What do I need to show to get in? 

That really depends on the stadium in question, although in general anyone over the age of six will need to show a negative test or proof of vaccination or recovery – the so-called ‘3G’ rule – to enter the grounds. But other clubs, such as FC Cologne, have decided to only permit people who are vaccinated or recovered to attend matches from August 28th onwards – with exceptions for people who can’t get vaccinated, like children and pregnant woman.

At Mönchengladbach’s Borussia Park stadium, however, unvaccinated fans can enter with a negative test, though visitors who’ve stayed in a high-risk or virus variant area over the past two weeks will be unable to enter – along with people who’ve had recent contact with someone who has Covid. 

If you want to see action like this at FC Cologne’s stadium, you’ll need to get your Covid jabs sorted first. Photo: picture alliance/dpa/dpa-Zentralbild | Robert Michael

Meanwhile, Borussia Dortmund has taken a middle ground. While the 3G rule applies in principle, only 1,000 of the available 25,000 tickets will be sold to people who are providing a negative test. The remaining 24,000 seats will only be available for those who are vaccinated against – or recently recovered from – Covid. 

If you’re not vaccinated and are keen to see a match, it’s worth checking on your local club’s website beforehand or sending them an email to double-check whether you will be allowed in. 

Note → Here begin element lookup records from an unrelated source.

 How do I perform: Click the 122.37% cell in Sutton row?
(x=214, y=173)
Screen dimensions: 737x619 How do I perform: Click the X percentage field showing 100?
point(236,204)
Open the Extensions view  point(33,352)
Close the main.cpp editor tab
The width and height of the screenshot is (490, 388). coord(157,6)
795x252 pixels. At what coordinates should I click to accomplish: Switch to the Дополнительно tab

What else do I need to know about? 

You’ll need to bring a FPP2 mask with you to matches to wear in your seat and while heading to the bathroom or bar, and also observe social distancing rules – meaning staying 1.5 metres apart from your fellow fans.

In most states, you’ll also need to provide your contact details, which will be saved by the club and potentially passed on to local health authorities in order to monitor a potential Covid outbreak. 

Will these rules continue throughout the season?

That’s still an open question. If infection rates in Germany continue to rise or high-profile superspreading events occur at future matches, the government could potentially crack down further on sports events in autumn.

This could involve limiting the seat numbers even further, or (more controversially), introducing a ‘vaccinated-only’ rule for entering stadiums. 

READ ALSO: Should Germany bring in Covid restrictions for unvaccinated people only?

A recent outbreak of Covid in the Mainz football team has also dampened celebrations slightly in the run-up to the start of the Bundesliga – leaving club owners urgently calling for both fans and footballers to get vaccinated. 

Speaking to WDR ahead of the season’s start, FC Cologne’s managing director Alexander Wehrle said widespread vaccination was the best route back to normality – a message reiterated by Bayern Munich coach Julian Nagelsmann.